You never noticed the blowby on the '920? You may not have if you left the DSP on all the time. Shut it off and the blowby on the '920 was the worst of any radio I owned. I upfitted mine with Inrad filters and the filter switch board to no avail. Finally sold it and bought the K3 in 2010. My '920 though bought new in May 2000 had a '97 build date, so later production lots may have had some improvement. I probably should have returned it for being a three year old radio at the time of purchase, but...
First thing I wish I'd not bought was the Heathkit SW-717 receiver. No reasonable CW/SSB capability whatsoever.
Second was the Heathkit HW-5400. Deaf as a stump above 20m and not very good on that band as well.
Third was the aforementioned FT-920 though I kept it for over a decade and attempted to improve it.
If nothing else, having owned some lousy equipment makes one appreciate the good stuff.
Fourth was the Kenwood TM-V7A dual bander.
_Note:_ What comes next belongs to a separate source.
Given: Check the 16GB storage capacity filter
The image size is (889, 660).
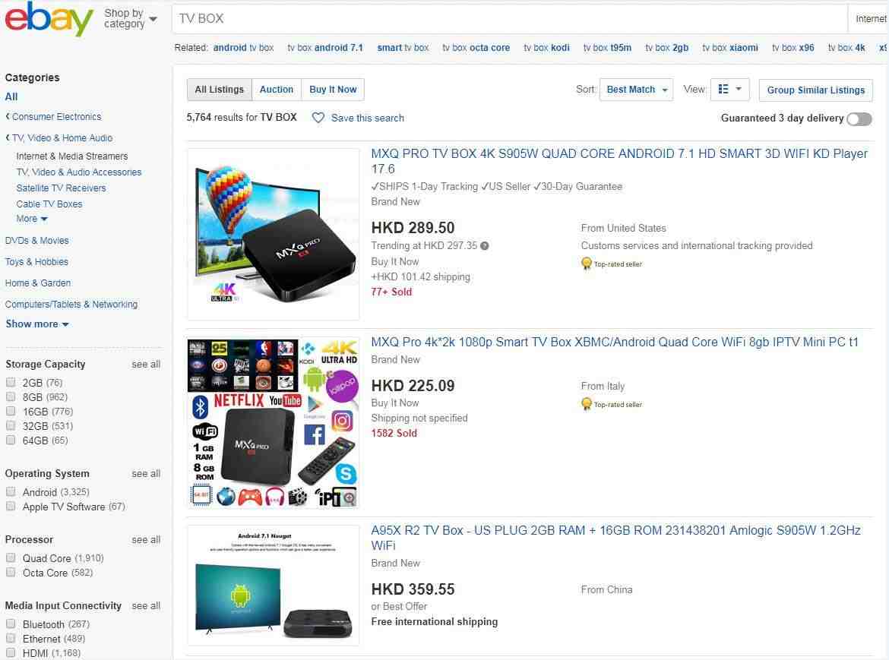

Pretty cool blue dot matrix display that would blind you at night and then be unreadable in the daylight after being set for night time viewing. Changing the display setting was a multi-menu step that was inconvenient at best. I got a lot of unsolicited reports of very tinny audio. May have been the microphone, but never tried another.
Fifth I'll list the HR-2600. It wasn't really all that bad as I made a lot of Qs with it in the mid '90s. It could have been better done with some thought toward the IF filtering as the use of one filter wide enough for FM meant that SSB and CW were aligned fairly deep in one side of its skirts which attenuated the signals considerably and still left the IF wide open to QRM from the other side. It was a fun radio within its limitations.
I dont see any bad reports on the icom 7100?
It's had a few issues. Mainly one with audio when the AF gain is high; the rig can apparently reset itself in that condition (which can be avoided with an external speaker), and some problems with very low temperatures in a mobile environment. If I had need for a mobile HF rig--I'm retired now and don't drive enough to warrant that--however, I'd have no hesitation buying the 7100.
The WE here has multiple DXCC and all from within the 1950's DXCC distance requirements.
No lists or other lid ways of working DX. No remotes, no other crap to dilute the thrill of the original DXCC chase.
Included is QRP 5W 9BDXCC all on CW of course, Im over 250 on some bands. Another on 80 CW with a PP 211 breadboard late 1920's style and a modified Radiola 60 plus period correct converter, took 2 1/2 years to get all the cards.
I was Honor Roll at one time on CW, Phone and Mixed. Still chase them on all HF bands when I have the time, no more lost sleep, with modern gear and 1200W, just dont apply any more to ARRL. Life is too short to waste time in a pileup if I dont have to. Waiting for 10 to come back so I can finish it on AM with the Valiant and NC-300.
Pushing 200 on 6M also with a collection of vintage gear; TS-830 for the 10M IF, modified Hallicrafters HA-6, and the converted National NCL-2000 prototype Ive had since 64.
Also have 8B WAZ, missing one on 160.
All my antennas are monoband home brew or highly modified commercial ones, or mostly just aluminum pieces from hamfests or broken ones I took down for others: yagis from 40 thru 70 cm, DEM loopers above that. Horizontal and vertical wires with elevated radials for 80 and 160.
Feedlines are all surplus CATV cable from RG-11 to 1" hardline.
The 4 towers on a 5 acre hilltop help I take my radio as seriously as you do your guns....I have a few also along with awards since high school when rifle teams were common.
Carl, you are awesome, dude!
That's impressive and certainly worth being proud of.